Having also been in Graham Chapman's film 'Yellowbeard' (1983), his television work came to a pinnacle in Carla Lane's hit sitcom 'Bread' where he played Nellie Boswell''s adulterous husband Freddie Boswell, recognisable from his shock of untrained white hair and a cheeky comeback. It was 9.30pm. on Thursday the 1st of May 1986, that we first met the close-knit, extended working class, catholic Boswell family, led by its matriarch Nellie through a number of ups and downs as they tried to make their way through life in Thatcher’s Britain. With no visible means of support, here was a family who knew how to milk the system, they even lived in each other’s houses so one could charge the other rent. Nellie’s feckless and estranged husband, Freddie, has left her for another woman known as "that tart 'Lilo Lill' as Nellie called her, with their affair a constant through the series.

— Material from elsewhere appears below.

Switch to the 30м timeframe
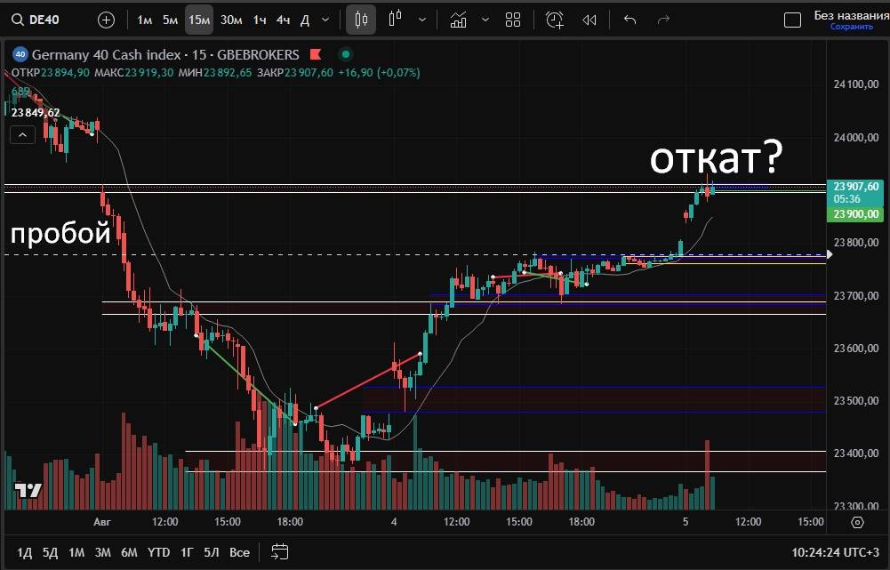Image resolution: width=890 pixels, height=570 pixels. click(231, 20)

Her children Joey, Jack, Adrian, Aveline and Billy continue to live in the family home in Kelsall Street and contribute money to the central family fund, largely through benefit fraud and the sale of stolen goods. At its peak the programme attracted audiences of 21 million and ran for 7 series until November 1991, and featured cameo appearances from Paul and Linda McCartney.
Ron also wrote many unperformed plays and film scripts. One piece, 'One is One', was produced at the Riverside Studios in London when Peter Gill was director there.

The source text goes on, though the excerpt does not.